Segundo a petição protocolada na Vara de Fazenda Pública e de Registros Públicos da Comarca de Campo Grande, o IMPCG aplicou em abril de 2024 o valor de R$ 1,2 milhão em uma Letra Financeira emitida pelo Banco Master, com vencimento previsto para 2029.

Em meados de dezembro, o juiz da 3ª Vara de Fazenda e Registros Públicos de Campo Grande, Marcelo Andrade Campos Silva, autorizou a Prefeitura e o instituto a reter os descontos na folha de servidores ativos e inativos que seriam repassados ao Banco Master.

O magistrado ainda mandou o banco se abster de cobrar, negativar ou adotar medidas constritivas contra os servidores.
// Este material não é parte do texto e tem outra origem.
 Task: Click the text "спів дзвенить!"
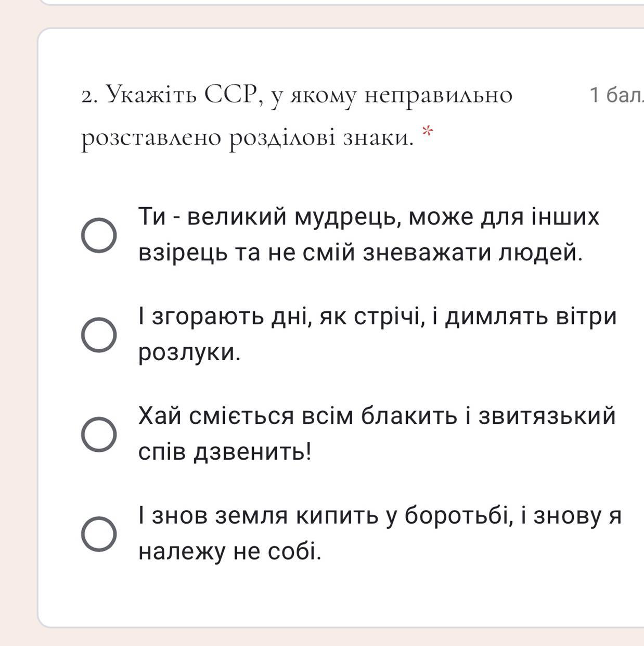225,452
A medida visa compensar a dívida do Banco Master com o IMPCG, que em 2023 investiu R$ 1,2 milhão e tem um crédito de pelo menos R$ 1,4 milhão com a instituição financeira.

Em 2025, mais de 270 pessoas, a maioria composta de servidores do município de Campo Grande, entraram com processo na Justiça contra o Banco Master, alegando dívidas impagáveis e a condição denominada “superendividamento”, resultado dos juros abusivos cobrados pela instituição.

Esta era uma armadilha que levava o servidor a pensar que estava entrando em um crédito consignado, mas, na verdade, estava sacando dinheiro do cartão de crédito, pagando apenas o valor mínimo descontado em seu salário e vendo essa dívida explodir pelo uso do crédito rotativo do Banco Master.

Lei

A lei nº 9.717/1998 obriga União, estados, Distrito Federal e os municípios a cobrirem eventuais insuficiências financeiras, caso faltem recursos para pagamento de benefícios previdenciários. Por enquanto, o Governo Federal entende que não há necessidade imediata de aporte decorrente do caso Master.

Se faltar recursos nos institutos de previdência para o pagamento das aposentadorias e pensões em decorrência do caso Master, esses valores serão de responsabilidade dos Tesouros dos respectivos entes federativos.